So, is it going to be good news tomorrow?

As the much-anticipated lead-up to the CERN announcement on Wednesday unfolds, the scientific community is rife with many speculations and few rumours. In spite of this deluge, it may be that we could expect a confirmation of the God particle’s existence in the seminar called by physicists working on the Large Hadron Collider (LHC).

The most prominent indication of good news is that five of the six physicists who theorized the Higgs mechanism in a seminal paper in 1964 have been invited to the meeting. The sixth physicist, Robert Brout, passed away in May 2011. Peter Higgs, the man for whom the mass-giving particle is named, has also agreed to attend.

The other indication is much more subtle but just as effective. Dr. Rahul Sinha, a professor of high-energy physics and a participant in the Japanese Belle collaboration, said, “Hints of the Higgs boson have already been spotted in the energy range in which LHC is looking. If it has to be ruled out, four-times as much statistical data should have been gathered to back it up, but this has not been done.”

The energy window which the LHC has been combing through was based on previous searches for the particle at the detector during 2010 and at the Fermilab’s Tevatron before that. While the CERN-based machine is looking for signs of two-photon decay of the notoriously unstable boson, the American legend looked for signs of the boson’s decay into two bottom quarks.

Last year, on December 13, CERN announced in a press conference that the particle had been glimpsed in the vicinity of 127 GeV (GeV, or giga-electron-volt, is used as a measure of particle energy and, by extension of the mass-energy equivalence, its mass).

However, scientists working on the ATLAS detector, which is heading the search, could establish only a statistical significance of 2.3 sigma then, or a 1-in-50 chance of error. To claim a discovery, a 5-sigma result is required, where the chances of errors are one in 3.5 million.

Scientists, including Dr. Sinha and his colleagues, are hoping for a 4-sigma result announcement on Wednesday. If they get it, the foundation stone will have been set for physicists to explore further into the nature of fundamental particles.

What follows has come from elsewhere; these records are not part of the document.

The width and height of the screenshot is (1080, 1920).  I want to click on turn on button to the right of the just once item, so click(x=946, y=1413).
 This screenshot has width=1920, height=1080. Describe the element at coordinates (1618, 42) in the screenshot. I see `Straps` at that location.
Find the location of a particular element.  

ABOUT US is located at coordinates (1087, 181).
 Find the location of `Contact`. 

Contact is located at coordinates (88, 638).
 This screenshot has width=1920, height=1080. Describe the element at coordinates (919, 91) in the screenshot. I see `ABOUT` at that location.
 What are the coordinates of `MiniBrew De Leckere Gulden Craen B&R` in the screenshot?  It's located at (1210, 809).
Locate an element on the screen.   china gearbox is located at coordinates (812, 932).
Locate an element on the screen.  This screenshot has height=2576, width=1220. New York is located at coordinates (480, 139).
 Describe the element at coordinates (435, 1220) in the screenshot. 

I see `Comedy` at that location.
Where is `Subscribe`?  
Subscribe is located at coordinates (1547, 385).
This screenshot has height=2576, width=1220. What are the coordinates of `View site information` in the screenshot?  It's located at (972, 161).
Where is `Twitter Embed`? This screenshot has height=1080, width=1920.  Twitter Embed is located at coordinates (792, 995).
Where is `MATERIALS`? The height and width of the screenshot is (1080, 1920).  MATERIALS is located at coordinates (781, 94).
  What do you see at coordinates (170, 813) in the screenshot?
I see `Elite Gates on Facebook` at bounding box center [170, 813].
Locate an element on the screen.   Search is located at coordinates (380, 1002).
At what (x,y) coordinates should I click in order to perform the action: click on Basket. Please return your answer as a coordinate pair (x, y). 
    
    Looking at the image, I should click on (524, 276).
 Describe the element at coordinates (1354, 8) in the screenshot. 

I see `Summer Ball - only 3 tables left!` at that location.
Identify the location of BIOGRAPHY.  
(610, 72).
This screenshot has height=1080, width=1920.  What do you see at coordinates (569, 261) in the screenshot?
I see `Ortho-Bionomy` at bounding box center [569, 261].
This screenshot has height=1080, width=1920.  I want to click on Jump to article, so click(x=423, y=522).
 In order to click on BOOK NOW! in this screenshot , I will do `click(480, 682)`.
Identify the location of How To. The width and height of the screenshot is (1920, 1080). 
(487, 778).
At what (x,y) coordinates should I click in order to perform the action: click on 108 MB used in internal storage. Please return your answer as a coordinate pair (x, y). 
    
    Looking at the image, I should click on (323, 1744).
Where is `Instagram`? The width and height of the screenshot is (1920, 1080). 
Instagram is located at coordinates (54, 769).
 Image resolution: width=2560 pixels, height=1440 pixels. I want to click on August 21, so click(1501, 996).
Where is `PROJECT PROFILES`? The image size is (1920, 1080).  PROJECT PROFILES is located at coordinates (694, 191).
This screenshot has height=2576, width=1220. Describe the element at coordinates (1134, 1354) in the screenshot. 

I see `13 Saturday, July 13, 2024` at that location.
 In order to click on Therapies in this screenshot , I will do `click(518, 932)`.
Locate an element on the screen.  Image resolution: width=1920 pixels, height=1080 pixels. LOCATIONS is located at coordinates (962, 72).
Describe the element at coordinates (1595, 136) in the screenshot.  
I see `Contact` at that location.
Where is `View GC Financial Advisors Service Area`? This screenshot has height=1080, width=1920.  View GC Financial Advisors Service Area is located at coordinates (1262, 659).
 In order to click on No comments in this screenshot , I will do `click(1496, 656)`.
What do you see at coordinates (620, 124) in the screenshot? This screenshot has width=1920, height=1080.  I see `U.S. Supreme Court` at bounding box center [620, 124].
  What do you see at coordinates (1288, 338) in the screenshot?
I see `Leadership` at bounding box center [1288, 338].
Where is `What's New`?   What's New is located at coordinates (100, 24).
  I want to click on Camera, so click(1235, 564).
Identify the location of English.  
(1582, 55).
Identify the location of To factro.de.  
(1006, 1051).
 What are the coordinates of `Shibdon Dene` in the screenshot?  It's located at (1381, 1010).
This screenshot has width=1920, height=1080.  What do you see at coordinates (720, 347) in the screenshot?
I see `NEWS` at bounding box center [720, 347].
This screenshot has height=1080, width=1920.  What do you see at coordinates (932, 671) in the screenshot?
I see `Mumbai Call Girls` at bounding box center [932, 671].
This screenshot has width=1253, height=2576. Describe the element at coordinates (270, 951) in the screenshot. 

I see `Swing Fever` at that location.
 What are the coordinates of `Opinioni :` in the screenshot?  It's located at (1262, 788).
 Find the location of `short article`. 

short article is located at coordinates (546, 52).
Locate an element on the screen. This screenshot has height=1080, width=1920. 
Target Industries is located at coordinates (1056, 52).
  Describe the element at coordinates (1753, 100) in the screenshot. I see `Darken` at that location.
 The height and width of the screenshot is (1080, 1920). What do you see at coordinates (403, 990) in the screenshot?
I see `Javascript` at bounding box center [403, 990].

Dr. M.V.N. Murthy, who is currently conducting research in high-energy physics at the Institute of Mathematical Sciences (IMS), said, “Knowing the mass of the Higgs boson is the final step in cementing the Standard Model.” The model is a framework of all the fundamental particles and dictates their behaviour. “Once we know the mass of the particle, we can move on and explore the nature of New Physics. It is just around the corner,” he added.